The Committee notes with concern that the Government’s detailed report has not been received in spite of an express request to this effect and the discussion on the application of the Convention in Peninsular Malaysia and Sarawak by the Committee on the Application of Standards (CAS) of the International Labour Conference (ILC) in June 2017. The Committee recalls that the CAS discussion was based on the long-standing comments made by the Committee of Experts urging the Government to take the necessary measures with a view to re establishing, both in law and in practice, the principle of equal treatment between foreign and national workers in case of employment injury. In these successive comments, the Committee has continuously recalled that, since 1 April 1993, the national legislation provided for foreign workers, employed in Malaysia for up to five years, to be transferred from the Employees’ Social Security Scheme (ESS), which provided for periodical payments to victims of industrial accidents, to the Workmen’s Compensation Scheme (WCS), which guaranteed only a lump-sum payment of a significantly lower amount. The Committee also recalls that, in June 2011, the CAS had already urged the Government to take immediate steps in order to bring national law and practice into conformity with Article 1 of the Convention, to respect the system of automatic reciprocity instituted by the Convention between the ratifying countries, and to avail itself of the technical assistance of the ILO to resolve administrative difficulties by concluding special arrangements with labour-supplying countries in accordance with Articles 1(2) and 4 of the Convention. In reply, the Government had indicated that a technical committee within the Ministry of Human Resources, including all stakeholders, was considering the various options with a view to bringing the national legislation in line with the requirements of the Convention.
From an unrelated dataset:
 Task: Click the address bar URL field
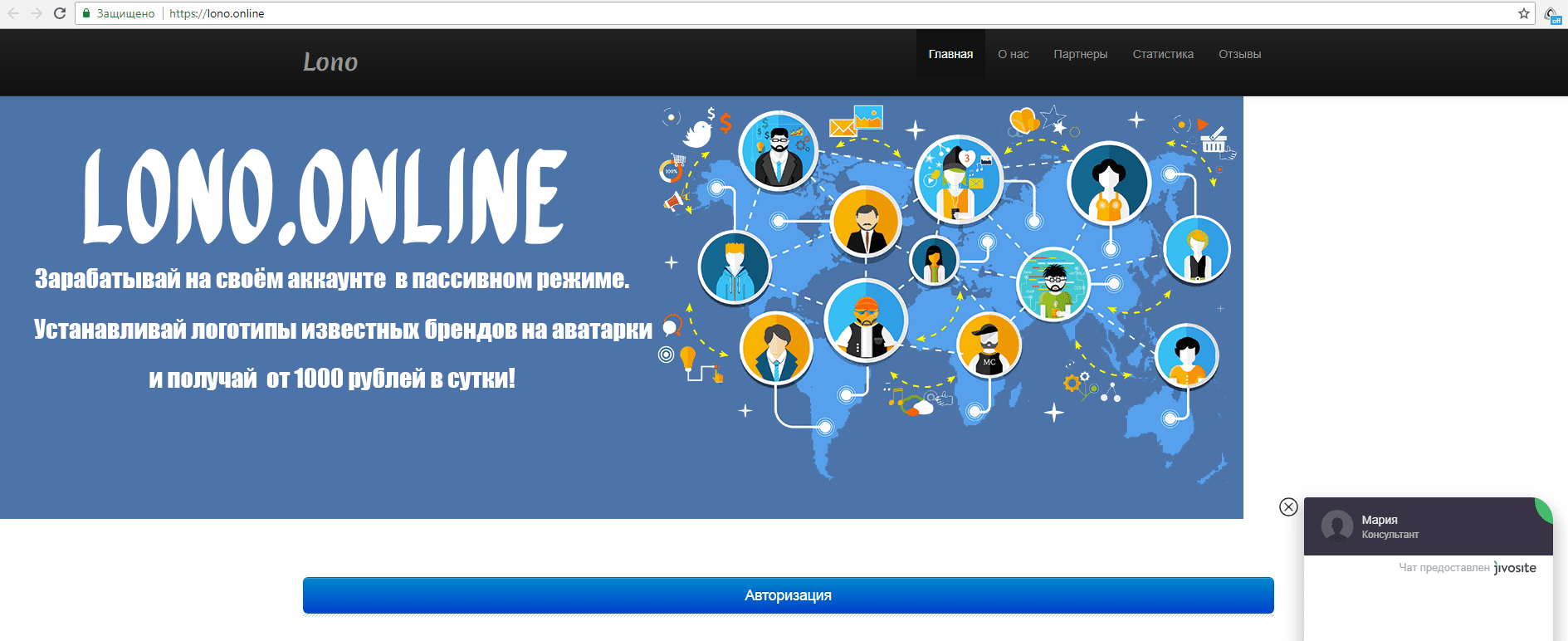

The Committee notes that, at the 2017 session of the ILC, the CAS once again called upon the Government to take immediate, pragmatic and effective steps to ensure that the Convention’s requirement for equal treatment of migrant workers and national workers was met and to expedite its efforts to this effect, as the need for real progress is becoming increasingly urgent. Specifically, the CAS called upon the Government to, without delay: (i) take steps to develop and communicate its policy for governing the recruitment and treatment of migrant workers; (ii) take immediate steps to conclude its work on the means of reinstating the equality of treatment of migrant workers, in particular by extending the coverage of the ESS to migrant workers in a form that is effective; (iii) work with employers’ and workers’ organizations to develop laws and regulations that ensure the removal of discriminatory practices between migrant and national workers, in particular in relation to workplace injury; (iv) adopt special arrangements with other ratifying member States to overcome the administrative difficulties of monitoring the payment of compensation abroad; (v) take necessary legal and practical measures to ensure that migrant workers have access to medical care in the case of workplace injury without fear of arrest and retaliation; and (vi) avail itself of the technical assistance of the ILO with a view to implementing these recommendations and to develop mechanisms for overcoming the practical issues affecting implementation of the domestic social security scheme to migrant workers.
In view of the urgency of the persistent situation where foreign workers employed in Malaysia for up to five years who become victims of industrial injuries, are denied their fundamental right to equality of treatment with national workers and thus deprived of, inter alia, lifelong pensions in case of permanent disability, the Committee fully endorses the CAS conclusions and urges the Government to conform with its international obligations by taking the required measures in an effective and expeditious manner.